Personal information
- Born: 4 June 1915 Kongsberg, Norway
- Died: 13 April 2013 (aged 97)

Sport
- Sport: Ski jumping
- Club: Kongsberg IF

Medal record
Representing Norway
World Championships
| Bronze medal – third place | 1938 Lahti | Individual large hill |

= Hilmar Myhra =

Norwegian ski jumper (1915–2013)

Hilmar Arnold Myhra (4 June 1915 – 13 April 2013) was a Norwegian ski jumper who competed before World War II. He won the opening competition of the hill Vikersundbakken in February 1936, and held the hill record of 85 meters for a few years. It was broken by Arnholdt Kongsgård in 1946.
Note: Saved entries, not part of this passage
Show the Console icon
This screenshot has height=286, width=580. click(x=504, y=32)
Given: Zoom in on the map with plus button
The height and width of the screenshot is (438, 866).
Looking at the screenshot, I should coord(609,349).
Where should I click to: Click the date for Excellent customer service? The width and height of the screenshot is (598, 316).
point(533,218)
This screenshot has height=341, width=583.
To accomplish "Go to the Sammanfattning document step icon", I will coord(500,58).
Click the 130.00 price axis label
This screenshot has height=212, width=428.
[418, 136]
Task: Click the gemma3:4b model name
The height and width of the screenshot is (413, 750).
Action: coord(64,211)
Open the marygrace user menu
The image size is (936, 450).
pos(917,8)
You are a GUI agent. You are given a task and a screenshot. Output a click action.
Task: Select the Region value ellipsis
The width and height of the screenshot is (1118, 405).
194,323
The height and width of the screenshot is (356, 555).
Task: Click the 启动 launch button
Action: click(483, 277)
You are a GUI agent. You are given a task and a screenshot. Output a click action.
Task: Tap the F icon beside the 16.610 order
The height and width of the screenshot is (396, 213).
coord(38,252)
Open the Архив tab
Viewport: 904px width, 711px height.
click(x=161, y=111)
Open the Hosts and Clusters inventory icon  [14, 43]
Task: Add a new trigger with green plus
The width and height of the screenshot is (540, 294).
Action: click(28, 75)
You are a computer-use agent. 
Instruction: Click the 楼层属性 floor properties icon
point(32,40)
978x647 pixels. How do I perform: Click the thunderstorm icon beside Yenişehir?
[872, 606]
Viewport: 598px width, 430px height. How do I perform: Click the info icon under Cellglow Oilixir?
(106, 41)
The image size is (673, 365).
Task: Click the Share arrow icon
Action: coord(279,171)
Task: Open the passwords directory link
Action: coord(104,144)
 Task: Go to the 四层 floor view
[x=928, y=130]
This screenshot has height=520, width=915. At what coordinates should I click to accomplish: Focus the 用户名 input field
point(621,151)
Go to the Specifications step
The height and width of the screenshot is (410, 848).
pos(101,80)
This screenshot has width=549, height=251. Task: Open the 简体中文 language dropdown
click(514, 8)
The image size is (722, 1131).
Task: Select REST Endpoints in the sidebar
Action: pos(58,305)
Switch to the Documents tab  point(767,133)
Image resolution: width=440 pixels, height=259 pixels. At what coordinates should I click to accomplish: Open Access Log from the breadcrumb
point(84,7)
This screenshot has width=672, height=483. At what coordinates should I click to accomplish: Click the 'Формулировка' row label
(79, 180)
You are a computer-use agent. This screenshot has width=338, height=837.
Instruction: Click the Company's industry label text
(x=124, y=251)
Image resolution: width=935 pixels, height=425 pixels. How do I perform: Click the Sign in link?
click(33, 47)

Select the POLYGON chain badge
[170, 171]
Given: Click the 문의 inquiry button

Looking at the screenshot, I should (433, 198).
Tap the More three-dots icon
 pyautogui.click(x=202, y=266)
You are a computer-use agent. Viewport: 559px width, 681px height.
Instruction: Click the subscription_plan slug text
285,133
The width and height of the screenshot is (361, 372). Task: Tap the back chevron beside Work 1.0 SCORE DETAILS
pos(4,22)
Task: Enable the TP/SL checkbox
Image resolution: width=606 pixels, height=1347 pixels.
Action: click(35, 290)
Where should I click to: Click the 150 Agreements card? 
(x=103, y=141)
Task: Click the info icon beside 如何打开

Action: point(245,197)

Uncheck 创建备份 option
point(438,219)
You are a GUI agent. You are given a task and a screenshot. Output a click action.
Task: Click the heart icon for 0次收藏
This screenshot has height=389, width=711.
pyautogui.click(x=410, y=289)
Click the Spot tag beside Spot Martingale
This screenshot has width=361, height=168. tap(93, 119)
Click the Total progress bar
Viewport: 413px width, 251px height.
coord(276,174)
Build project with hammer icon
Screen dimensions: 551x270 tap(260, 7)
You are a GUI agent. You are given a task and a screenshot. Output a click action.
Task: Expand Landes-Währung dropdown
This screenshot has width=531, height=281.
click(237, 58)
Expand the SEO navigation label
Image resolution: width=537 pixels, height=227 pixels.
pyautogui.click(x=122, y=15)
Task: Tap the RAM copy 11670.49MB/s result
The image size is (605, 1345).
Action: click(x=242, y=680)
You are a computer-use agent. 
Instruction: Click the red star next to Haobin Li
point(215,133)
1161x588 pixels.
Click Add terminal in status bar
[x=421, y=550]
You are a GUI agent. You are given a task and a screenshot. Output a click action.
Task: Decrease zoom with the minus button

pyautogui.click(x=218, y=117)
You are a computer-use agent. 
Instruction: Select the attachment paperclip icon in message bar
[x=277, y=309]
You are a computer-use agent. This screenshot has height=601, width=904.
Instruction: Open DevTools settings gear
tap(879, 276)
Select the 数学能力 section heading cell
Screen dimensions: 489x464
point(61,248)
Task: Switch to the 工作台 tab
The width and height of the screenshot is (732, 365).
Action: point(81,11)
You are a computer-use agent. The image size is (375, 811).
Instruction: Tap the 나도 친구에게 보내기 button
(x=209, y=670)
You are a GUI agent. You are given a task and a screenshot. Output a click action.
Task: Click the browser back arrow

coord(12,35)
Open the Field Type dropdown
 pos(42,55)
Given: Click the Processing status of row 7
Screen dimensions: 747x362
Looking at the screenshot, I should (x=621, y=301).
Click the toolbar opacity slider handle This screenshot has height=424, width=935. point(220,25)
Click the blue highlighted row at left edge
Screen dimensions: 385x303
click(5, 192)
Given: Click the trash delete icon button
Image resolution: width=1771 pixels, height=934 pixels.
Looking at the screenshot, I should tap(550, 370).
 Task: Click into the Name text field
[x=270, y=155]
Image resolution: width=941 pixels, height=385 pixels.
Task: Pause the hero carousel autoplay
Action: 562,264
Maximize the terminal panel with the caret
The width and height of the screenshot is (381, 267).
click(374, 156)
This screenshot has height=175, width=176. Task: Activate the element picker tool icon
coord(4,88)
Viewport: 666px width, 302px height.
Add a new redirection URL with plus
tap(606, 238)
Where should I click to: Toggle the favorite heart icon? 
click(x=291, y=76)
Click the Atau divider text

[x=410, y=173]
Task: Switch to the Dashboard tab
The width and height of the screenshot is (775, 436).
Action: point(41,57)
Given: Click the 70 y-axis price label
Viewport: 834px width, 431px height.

He also won a bronze medal in the individual large hill at the 1938 Nordic World Ski Championships in Lahti, and finished sixth in the same event at the 1939 Nordic World Ski Championships in Zakopane. Myhra also won the ski jumping event at the Holmenkollen ski festival in 1940, the last winner of the event before Norway would be invaded by Germany during World War II. He also became Norwegian champion that year.

Besides skiing Myhra also played association football, during the summer, and a head injury sustained in a football match in August 1945 ended his sporting career.